Fiji Blog 12/28
Bula! (Fijian for Hello)
We made it to Fiji after a long grueling trip. Fiji is beautiful. Very hot and humid and brilliant sunshine that penetrates several reapplications of the strongest sunscreen so we are a bit pink. It's late afternoon. The airport is by some beautiful volcanic peaks, the ride to the resort through various scenes, fields of cane and grass but occasionally some denuded hillsides and raw earth which are kind of depressing - I think there was once jungle there. Nearer the beach and in the river valleys the lush vegetation and ocean views make for beautiful scenery. The towns are ramshackle but very neat and well kept with brightly colored cinderblock houses. Brilliant red flowered trees stand out here and there. People keep their livestock by the highway for some reason and we saw several close calls. We have a rickety old Nissan and you drive on the left. At 5:45 AM after 2 days of jet lag Chris handled the car surprisingly well but it all made for some scary driving at first. A few seconds episode of being in the wrong lane was quickly righted. Many of the men here and schoolboys wear sarongs instead of shorts/pants and many people go around with bare feet in public places (like the airport). The resort is very isolated, on the two-lane "Queen's Highway", rural all around. It is somewhat less pretentious than an American resort, clean, well kept and very comfortable with many amenities, like the wifi I am using right now. Our bure which is a kind of cinderblock house with a peaked roof and porch is stylish and looks out onto the dynamic ocean which is sapphire blue with roiling whitecaps from the stiff and cooling breeze. There is a coral reef surrounding and the beach is littered with chunks of it and with coconuts, making the pool a more popular option for swimming. The afternoon activity at the kids club today was coconut hunting and opening. With a stick and a large knife. The kids are loving the kids club and pool which has a water slide and lots of Australian or possibly New Zealand children. Hard to tell. Cricket on the telly at the beachside bar. Chris and I watched it for a half an hour and still could not make heads or tails of it. We have a lot to learn I guess
Fiji Blog 12-30
There are colorful animals and birds here. The birds come out in the morning. A small egg-shaped bird with a tiny beak, green with a red head and tail. There are red parrots with blue heads. In the water there are blue sea snakes, poisonous but harmless if not molested we are told. There are purple starfish and small electric blue fish everywhere near the coral. There are black and white striped fish and striped sea snakes.
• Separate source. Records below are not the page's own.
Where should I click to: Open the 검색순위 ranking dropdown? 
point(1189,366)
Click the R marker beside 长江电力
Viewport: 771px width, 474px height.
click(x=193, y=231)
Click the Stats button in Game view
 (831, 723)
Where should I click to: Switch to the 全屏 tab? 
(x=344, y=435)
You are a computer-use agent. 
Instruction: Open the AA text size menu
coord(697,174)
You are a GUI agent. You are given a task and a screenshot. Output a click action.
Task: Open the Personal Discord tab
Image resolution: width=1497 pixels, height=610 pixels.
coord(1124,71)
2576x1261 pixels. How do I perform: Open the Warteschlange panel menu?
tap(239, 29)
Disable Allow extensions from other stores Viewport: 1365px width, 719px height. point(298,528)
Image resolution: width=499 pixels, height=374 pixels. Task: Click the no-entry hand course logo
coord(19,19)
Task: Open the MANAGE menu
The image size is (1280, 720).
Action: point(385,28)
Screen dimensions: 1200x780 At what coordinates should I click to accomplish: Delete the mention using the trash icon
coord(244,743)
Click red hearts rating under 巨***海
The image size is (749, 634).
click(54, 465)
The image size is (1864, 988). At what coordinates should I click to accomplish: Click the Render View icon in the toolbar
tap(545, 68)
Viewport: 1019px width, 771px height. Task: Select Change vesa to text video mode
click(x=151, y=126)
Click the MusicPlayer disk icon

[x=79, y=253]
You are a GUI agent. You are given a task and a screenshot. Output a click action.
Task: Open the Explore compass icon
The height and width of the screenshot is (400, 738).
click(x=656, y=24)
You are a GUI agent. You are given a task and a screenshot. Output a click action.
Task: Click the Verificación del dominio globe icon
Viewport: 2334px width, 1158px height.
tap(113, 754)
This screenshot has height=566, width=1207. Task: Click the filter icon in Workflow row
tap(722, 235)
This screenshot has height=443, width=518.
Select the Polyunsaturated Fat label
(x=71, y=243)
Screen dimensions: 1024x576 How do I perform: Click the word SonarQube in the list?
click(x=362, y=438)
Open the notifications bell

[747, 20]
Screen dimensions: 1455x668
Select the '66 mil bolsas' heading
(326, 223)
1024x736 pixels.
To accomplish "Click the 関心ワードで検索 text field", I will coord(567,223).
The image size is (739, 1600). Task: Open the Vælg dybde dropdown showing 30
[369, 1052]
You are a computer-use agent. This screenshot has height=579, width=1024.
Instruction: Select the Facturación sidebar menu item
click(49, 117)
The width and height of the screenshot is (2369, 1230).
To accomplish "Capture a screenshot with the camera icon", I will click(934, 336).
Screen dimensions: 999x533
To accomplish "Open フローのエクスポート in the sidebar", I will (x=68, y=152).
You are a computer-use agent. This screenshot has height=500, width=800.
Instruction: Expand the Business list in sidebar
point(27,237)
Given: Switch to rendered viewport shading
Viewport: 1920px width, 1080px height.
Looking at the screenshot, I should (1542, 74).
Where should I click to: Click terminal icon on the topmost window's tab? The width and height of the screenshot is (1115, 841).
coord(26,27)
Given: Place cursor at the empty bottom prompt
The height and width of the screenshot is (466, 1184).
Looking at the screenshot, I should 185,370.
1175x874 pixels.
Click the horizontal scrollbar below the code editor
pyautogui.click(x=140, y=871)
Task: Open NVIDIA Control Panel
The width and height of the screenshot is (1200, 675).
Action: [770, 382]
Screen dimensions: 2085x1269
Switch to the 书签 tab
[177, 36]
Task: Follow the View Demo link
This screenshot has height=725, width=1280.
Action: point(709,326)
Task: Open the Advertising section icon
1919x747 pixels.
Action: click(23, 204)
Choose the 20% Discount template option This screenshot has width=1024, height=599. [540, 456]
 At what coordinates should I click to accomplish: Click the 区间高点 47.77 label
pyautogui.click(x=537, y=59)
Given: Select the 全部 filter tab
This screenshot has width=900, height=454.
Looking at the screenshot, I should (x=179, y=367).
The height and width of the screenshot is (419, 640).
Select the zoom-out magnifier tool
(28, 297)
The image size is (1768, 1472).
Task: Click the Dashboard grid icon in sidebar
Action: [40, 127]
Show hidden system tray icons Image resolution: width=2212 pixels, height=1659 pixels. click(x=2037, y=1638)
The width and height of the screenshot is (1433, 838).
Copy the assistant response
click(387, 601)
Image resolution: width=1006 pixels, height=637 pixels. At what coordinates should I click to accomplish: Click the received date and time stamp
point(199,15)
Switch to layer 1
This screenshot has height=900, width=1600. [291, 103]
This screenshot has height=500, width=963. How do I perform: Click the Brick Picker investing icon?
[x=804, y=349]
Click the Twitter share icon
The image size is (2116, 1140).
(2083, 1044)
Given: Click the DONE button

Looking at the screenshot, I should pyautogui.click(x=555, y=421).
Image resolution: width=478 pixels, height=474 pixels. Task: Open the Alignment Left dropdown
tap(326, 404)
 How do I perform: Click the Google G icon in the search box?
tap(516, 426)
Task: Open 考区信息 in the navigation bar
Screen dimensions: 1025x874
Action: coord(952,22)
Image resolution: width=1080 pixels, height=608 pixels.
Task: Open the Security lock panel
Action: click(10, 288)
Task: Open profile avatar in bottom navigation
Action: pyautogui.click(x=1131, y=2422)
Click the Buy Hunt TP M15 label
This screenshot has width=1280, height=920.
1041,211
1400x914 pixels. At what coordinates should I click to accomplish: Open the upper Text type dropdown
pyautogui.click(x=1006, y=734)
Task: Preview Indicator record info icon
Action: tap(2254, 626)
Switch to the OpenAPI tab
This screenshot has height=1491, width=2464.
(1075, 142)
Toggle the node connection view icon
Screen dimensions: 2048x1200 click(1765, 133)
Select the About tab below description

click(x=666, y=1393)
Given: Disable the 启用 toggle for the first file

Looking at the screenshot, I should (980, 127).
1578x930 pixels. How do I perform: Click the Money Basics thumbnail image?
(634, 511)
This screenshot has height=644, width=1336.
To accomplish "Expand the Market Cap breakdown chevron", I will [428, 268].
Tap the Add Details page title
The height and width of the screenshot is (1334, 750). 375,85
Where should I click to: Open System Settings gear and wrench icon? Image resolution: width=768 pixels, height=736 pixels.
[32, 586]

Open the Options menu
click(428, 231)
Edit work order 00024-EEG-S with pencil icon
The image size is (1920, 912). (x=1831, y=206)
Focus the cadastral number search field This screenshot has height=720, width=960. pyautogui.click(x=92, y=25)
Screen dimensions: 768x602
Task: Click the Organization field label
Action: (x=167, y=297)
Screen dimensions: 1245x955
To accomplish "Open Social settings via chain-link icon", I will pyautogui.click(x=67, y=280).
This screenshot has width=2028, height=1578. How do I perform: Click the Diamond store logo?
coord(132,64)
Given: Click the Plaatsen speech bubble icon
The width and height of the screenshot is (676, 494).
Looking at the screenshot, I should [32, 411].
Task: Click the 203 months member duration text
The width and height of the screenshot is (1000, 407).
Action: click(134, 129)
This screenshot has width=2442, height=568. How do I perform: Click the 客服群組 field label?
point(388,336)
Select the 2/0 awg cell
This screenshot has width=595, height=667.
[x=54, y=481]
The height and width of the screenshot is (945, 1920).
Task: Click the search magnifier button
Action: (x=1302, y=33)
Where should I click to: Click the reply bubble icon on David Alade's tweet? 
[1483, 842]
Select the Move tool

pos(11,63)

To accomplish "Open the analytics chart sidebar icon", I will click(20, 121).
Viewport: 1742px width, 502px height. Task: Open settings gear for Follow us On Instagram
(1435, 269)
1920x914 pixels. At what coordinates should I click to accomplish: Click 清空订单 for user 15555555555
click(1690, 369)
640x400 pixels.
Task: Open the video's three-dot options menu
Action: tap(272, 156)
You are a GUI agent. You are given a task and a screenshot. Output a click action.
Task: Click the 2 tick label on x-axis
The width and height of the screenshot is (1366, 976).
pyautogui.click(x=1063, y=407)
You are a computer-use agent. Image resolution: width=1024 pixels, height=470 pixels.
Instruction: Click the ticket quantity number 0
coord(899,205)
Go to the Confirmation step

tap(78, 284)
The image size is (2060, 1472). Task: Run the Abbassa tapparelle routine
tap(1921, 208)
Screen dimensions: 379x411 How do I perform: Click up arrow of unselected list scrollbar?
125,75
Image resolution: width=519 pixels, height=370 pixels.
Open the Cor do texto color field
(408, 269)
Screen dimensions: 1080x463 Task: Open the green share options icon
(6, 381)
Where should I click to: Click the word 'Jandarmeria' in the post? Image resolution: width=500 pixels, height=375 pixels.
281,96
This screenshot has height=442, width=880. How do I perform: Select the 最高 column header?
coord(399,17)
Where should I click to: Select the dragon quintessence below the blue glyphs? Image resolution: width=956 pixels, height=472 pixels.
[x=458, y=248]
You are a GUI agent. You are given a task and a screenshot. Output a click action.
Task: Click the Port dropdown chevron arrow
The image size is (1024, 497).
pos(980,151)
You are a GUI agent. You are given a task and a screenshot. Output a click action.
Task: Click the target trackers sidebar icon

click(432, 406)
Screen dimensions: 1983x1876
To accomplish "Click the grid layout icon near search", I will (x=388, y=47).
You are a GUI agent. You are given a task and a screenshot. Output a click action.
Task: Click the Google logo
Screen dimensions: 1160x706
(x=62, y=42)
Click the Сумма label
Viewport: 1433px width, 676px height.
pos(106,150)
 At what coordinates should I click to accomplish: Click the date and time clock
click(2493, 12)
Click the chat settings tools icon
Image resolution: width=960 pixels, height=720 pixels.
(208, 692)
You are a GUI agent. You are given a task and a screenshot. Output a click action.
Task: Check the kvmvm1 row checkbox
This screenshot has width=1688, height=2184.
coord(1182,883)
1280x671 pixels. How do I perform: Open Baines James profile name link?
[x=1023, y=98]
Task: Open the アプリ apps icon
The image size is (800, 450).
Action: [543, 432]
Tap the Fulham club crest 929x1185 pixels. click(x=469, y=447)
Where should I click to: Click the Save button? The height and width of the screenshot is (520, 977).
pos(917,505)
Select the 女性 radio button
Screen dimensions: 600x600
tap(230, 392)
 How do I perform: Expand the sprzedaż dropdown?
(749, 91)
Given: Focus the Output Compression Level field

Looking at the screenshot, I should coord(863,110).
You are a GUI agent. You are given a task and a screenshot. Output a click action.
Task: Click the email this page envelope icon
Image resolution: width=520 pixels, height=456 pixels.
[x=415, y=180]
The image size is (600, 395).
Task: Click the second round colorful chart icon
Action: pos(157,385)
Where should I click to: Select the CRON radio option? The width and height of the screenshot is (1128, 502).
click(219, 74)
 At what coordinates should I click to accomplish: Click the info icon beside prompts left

There are large toads the size of your palm which come out at night and sit on the lawns and are very easy to catch. There are many colorful flowers. Many of the plants are recognizable from Phipps conservatory, etc, but the trees are spectacular, some are covered with bright red flowers, others have hanging red flowers, and huge trees have spectacular red and orange flowers about 6 inches across. The most common birds are reminiscent of starlings, black, with an awkward hop, with a yellow beak and a yellow “mask” over the eyes which suits them because they have a bandit-like way of swooping down to your table at meals and trying to steal your food. They warble and sing beautifully at times, at other times they set up a sudden raucous clatter – I suspect it is a message to rivals encroaching on the food supply - which startles you and makes you laugh. Even the locals laughed when they did this in the food market.
12/31
In the morning resort staff came by with a long handled coconut knife and cut down coconuts from the trees in front of the bures for people to drink. After lunch we took a drive into Sigatoka (pronounced Singatoka – apparently someone years ago set down the rules for writing down the Fijian language and got it all wrong, so Nadi is pronounced Nandi, etc.) The town is cluttered, colorful and very third world. The businesses are mostly owned by Indians and in town it feels like you are in India, not a South Pacific Island. The supermarkets sell packaged goods and blare loud music. We heard a very unusual version of Guantanamera! The huge outdoor market sells fruits and vegetables and tourist trinkets. We took a drive up the road by the river until the paving ended, about 10 km up from the town. The view of the mountainous landscape is spectacular. A woman working at the hotel here grew up in the adjacent village (10 min walk from resort) and never went up the road from Sigatoka. She is going up there tonight for the first time for a wedding! This is not surprising since most people here do not have cars and they walk and take taxis and buses. Saw a man proffering octopi and a herd of boar by the road today, with many little piggies and a line of traffic driving slowly while they crossed at leisure. There was a heavy downpour around 2 pm that soon stopped and cooled things down. It was hot. We have realized that one has to get out of the sun at least between about 11 and 2 PM and we had a nice day out of the sun today.